— Start of DATA PROVIDED —

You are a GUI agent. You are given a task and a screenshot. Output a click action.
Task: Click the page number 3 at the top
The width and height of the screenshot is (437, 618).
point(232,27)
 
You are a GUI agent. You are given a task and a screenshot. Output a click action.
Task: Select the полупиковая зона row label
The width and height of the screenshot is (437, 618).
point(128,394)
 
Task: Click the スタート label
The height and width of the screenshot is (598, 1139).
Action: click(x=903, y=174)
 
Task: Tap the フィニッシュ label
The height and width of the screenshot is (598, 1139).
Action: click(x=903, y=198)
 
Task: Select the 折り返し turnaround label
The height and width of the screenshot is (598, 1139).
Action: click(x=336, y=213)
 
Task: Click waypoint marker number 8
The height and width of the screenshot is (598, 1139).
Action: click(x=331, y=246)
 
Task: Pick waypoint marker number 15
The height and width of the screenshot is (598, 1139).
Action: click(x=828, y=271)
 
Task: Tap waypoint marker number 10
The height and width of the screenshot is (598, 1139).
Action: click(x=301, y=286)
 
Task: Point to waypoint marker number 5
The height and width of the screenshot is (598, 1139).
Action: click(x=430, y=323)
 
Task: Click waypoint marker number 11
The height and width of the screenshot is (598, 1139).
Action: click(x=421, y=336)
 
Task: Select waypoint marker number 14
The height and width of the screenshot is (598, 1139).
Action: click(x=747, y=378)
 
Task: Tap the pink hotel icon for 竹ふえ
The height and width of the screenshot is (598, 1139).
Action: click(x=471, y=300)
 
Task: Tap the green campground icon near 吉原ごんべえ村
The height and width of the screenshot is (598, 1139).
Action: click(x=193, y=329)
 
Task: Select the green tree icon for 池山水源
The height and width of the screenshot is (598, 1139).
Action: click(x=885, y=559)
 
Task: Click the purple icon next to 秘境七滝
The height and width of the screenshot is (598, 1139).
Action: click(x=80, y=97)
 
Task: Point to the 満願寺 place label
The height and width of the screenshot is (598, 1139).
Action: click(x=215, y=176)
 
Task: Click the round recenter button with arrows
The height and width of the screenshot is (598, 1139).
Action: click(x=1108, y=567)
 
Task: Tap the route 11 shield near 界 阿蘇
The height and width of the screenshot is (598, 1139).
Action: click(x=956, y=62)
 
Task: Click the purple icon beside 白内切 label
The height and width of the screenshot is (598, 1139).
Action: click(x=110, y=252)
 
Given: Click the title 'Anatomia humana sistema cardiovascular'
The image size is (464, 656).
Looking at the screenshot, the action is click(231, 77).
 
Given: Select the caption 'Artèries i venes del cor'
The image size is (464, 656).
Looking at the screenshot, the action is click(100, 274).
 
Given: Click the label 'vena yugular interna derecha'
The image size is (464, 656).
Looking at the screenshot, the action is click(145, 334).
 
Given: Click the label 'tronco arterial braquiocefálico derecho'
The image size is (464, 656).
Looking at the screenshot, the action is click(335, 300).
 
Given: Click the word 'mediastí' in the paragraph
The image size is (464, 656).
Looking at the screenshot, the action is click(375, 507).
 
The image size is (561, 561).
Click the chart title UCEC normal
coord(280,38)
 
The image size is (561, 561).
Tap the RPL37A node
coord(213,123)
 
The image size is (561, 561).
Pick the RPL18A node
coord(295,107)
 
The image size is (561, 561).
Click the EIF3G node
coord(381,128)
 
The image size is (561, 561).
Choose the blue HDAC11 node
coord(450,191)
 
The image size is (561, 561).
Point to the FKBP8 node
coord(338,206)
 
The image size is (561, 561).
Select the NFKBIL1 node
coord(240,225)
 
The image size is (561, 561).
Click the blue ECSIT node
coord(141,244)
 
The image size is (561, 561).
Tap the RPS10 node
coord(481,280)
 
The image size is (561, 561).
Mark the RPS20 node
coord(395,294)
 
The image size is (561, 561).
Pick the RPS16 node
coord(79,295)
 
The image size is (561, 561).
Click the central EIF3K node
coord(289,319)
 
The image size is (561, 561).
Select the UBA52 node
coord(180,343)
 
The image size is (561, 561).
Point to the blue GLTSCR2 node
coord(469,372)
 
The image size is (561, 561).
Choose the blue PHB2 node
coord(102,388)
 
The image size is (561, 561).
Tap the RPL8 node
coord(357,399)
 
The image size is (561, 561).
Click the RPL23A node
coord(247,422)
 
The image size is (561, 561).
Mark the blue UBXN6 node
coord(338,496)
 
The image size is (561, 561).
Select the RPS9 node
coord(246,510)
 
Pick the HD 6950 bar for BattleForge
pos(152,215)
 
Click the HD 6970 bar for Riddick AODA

— End of DATA PROVIDED —

# WORK REQUIRED:
Please rewrite all of the records above as a numbered list with one line per item, leaving out the blank lines.

# TASK ANSWER:
1. You are a GUI agent. You are given a task and a screenshot. Output a click action.
2. Task: Click the page number 3 at the top
3. The width and height of the screenshot is (437, 618).
4. point(232,27)
5. You are a GUI agent. You are given a task and a screenshot. Output a click action.
6. Task: Select the полупиковая зона row label
7. The width and height of the screenshot is (437, 618).
8. point(128,394)
9. Task: Click the スタート label
10. The height and width of the screenshot is (598, 1139).
11. Action: click(x=903, y=174)
12. Task: Tap the フィニッシュ label
13. The height and width of the screenshot is (598, 1139).
14. Action: click(x=903, y=198)
15. Task: Select the 折り返し turnaround label
16. The height and width of the screenshot is (598, 1139).
17. Action: click(x=336, y=213)
18. Task: Click waypoint marker number 8
19. The height and width of the screenshot is (598, 1139).
20. Action: click(x=331, y=246)
21. Task: Pick waypoint marker number 15
22. The height and width of the screenshot is (598, 1139).
23. Action: click(x=828, y=271)
24. Task: Tap waypoint marker number 10
25. The height and width of the screenshot is (598, 1139).
26. Action: click(x=301, y=286)
27. Task: Point to waypoint marker number 5
28. The height and width of the screenshot is (598, 1139).
29. Action: click(x=430, y=323)
30. Task: Click waypoint marker number 11
31. The height and width of the screenshot is (598, 1139).
32. Action: click(x=421, y=336)
33. Task: Select waypoint marker number 14
34. The height and width of the screenshot is (598, 1139).
35. Action: click(x=747, y=378)
36. Task: Tap the pink hotel icon for 竹ふえ
37. The height and width of the screenshot is (598, 1139).
38. Action: click(x=471, y=300)
39. Task: Tap the green campground icon near 吉原ごんべえ村
40. The height and width of the screenshot is (598, 1139).
41. Action: click(x=193, y=329)
42. Task: Select the green tree icon for 池山水源
43. The height and width of the screenshot is (598, 1139).
44. Action: click(x=885, y=559)
45. Task: Click the purple icon next to 秘境七滝
46. The height and width of the screenshot is (598, 1139).
47. Action: click(x=80, y=97)
48. Task: Point to the 満願寺 place label
49. The height and width of the screenshot is (598, 1139).
50. Action: click(x=215, y=176)
51. Task: Click the round recenter button with arrows
52. The height and width of the screenshot is (598, 1139).
53. Action: click(x=1108, y=567)
54. Task: Tap the route 11 shield near 界 阿蘇
55. The height and width of the screenshot is (598, 1139).
56. Action: click(x=956, y=62)
57. Task: Click the purple icon beside 白内切 label
58. The height and width of the screenshot is (598, 1139).
59. Action: click(x=110, y=252)
60. Given: Click the title 'Anatomia humana sistema cardiovascular'
61. The image size is (464, 656).
62. Looking at the screenshot, the action is click(231, 77).
63. Given: Select the caption 'Artèries i venes del cor'
64. The image size is (464, 656).
65. Looking at the screenshot, the action is click(100, 274).
66. Given: Click the label 'vena yugular interna derecha'
67. The image size is (464, 656).
68. Looking at the screenshot, the action is click(145, 334).
69. Given: Click the label 'tronco arterial braquiocefálico derecho'
70. The image size is (464, 656).
71. Looking at the screenshot, the action is click(335, 300).
72. Given: Click the word 'mediastí' in the paragraph
73. The image size is (464, 656).
74. Looking at the screenshot, the action is click(375, 507).
75. The image size is (561, 561).
76. Click the chart title UCEC normal
77. coord(280,38)
78. The image size is (561, 561).
79. Tap the RPL37A node
80. coord(213,123)
81. The image size is (561, 561).
82. Pick the RPL18A node
83. coord(295,107)
84. The image size is (561, 561).
85. Click the EIF3G node
86. coord(381,128)
87. The image size is (561, 561).
88. Choose the blue HDAC11 node
89. coord(450,191)
90. The image size is (561, 561).
91. Point to the FKBP8 node
92. coord(338,206)
93. The image size is (561, 561).
94. Select the NFKBIL1 node
95. coord(240,225)
96. The image size is (561, 561).
97. Click the blue ECSIT node
98. coord(141,244)
99. The image size is (561, 561).
100. Tap the RPS10 node
101. coord(481,280)
102. The image size is (561, 561).
103. Mark the RPS20 node
104. coord(395,294)
105. The image size is (561, 561).
106. Pick the RPS16 node
107. coord(79,295)
108. The image size is (561, 561).
109. Click the central EIF3K node
110. coord(289,319)
111. The image size is (561, 561).
112. Select the UBA52 node
113. coord(180,343)
114. The image size is (561, 561).
115. Point to the blue GLTSCR2 node
116. coord(469,372)
117. The image size is (561, 561).
118. Choose the blue PHB2 node
119. coord(102,388)
120. The image size is (561, 561).
121. Tap the RPL8 node
122. coord(357,399)
123. The image size is (561, 561).
124. Click the RPL23A node
125. coord(247,422)
126. The image size is (561, 561).
127. Mark the blue UBXN6 node
128. coord(338,496)
129. The image size is (561, 561).
130. Select the RPS9 node
131. coord(246,510)
132. Pick the HD 6950 bar for BattleForge
133. pos(152,215)
134. Click the HD 6970 bar for Riddick AODA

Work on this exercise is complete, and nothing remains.